Relevant Publications

Pub Med Citations

Gu Y, DeAngelis GC, Angelaki DE (2007): A functional link between area MSTd and heading perception based on vestibular signals.  Nature Neuroscience, In press.

Fetsch CR, Wang S, Gu Y, DeAngelis GC, Angelaki DE (2007): Spatial reference frames of visual, vestibular, and multimodal heading signals in the dorsal subdivision of the medial superior temporal area.  Journal of Neuroscience, 27: 700-712.

Uka T, DeAngelis GC (2006): Linking neural representation to function in stereoscopic depth perception: roles of the middle temporal area in coarse vs. fine disparity discrimination.  Journal of Neuroscience, 26:6791-6802.
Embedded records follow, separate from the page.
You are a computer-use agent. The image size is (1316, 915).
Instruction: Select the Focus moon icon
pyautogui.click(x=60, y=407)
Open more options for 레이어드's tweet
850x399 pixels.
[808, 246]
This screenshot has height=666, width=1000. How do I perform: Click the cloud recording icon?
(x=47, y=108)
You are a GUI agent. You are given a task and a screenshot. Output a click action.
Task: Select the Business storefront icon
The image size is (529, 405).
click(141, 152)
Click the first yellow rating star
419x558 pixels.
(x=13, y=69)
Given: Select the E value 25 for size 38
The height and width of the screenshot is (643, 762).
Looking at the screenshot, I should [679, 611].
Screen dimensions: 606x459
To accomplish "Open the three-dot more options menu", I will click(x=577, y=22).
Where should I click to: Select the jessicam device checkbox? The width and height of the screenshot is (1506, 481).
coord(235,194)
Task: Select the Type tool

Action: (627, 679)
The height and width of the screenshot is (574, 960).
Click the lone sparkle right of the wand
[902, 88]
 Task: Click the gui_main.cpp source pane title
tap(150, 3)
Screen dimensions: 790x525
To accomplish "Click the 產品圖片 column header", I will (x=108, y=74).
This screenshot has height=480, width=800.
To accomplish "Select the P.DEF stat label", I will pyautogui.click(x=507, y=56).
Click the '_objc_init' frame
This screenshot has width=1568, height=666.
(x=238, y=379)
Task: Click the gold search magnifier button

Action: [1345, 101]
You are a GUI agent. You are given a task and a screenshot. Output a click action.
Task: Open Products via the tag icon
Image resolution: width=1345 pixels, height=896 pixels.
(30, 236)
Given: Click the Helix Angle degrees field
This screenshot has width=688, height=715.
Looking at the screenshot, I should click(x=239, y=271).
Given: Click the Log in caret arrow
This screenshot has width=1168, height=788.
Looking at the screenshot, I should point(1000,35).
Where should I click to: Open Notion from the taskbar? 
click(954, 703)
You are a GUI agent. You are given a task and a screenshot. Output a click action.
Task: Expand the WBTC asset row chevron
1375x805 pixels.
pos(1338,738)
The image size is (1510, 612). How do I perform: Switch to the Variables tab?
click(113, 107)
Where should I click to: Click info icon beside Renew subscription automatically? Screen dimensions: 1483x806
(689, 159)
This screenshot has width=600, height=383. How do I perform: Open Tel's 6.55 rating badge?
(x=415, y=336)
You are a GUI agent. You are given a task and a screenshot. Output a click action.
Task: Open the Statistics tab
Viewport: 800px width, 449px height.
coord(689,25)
Gu Y, Watkins PV, Angelaki DE, DeAngelis GC (2006): Visual and non-visual contributions to three-dimensional heading selectivity in medial superior temporal area.  Journal of Neuroscience, 26:73-85.

Nover H, Anderson CH, DeAngelis GC (2005): A logarithmic, scale-invariant representation of speed in macaque middle temporal area accounts for speed discrimination performance.  Journal of Neuroscience, 25: 10049-10060.

Uka T, DeAngelis GC (2004): Contribution of area MT to stereoscopic depth perception: choice-related response modulations reflect task strategy.  Neuron, 42: 297-310.

DeAngelis GC, Newsome, WT (2004): Perceptual read-out of conjoined direction and disparity maps in macaque area MT.  PLoS Biology, 2(3): 394-404.

Uka T, DeAngelis GC (2003): Contribution of middle temporal area to coarse depth discrimination: comparison of neuronal and psychophysical sensitivity.  Journal of Neuroscience, 23:3515-3530.

Cumming B.G and DeAngelis GC (2001):  The physiology of steropsis.  Annual Review of Neuroscience. 24:203-238

DeAngelis GC, Cumming BG and Newsome WT (1998):  Cortical area MT and the perception of stereoscopic depth.  Nature 394:677-680.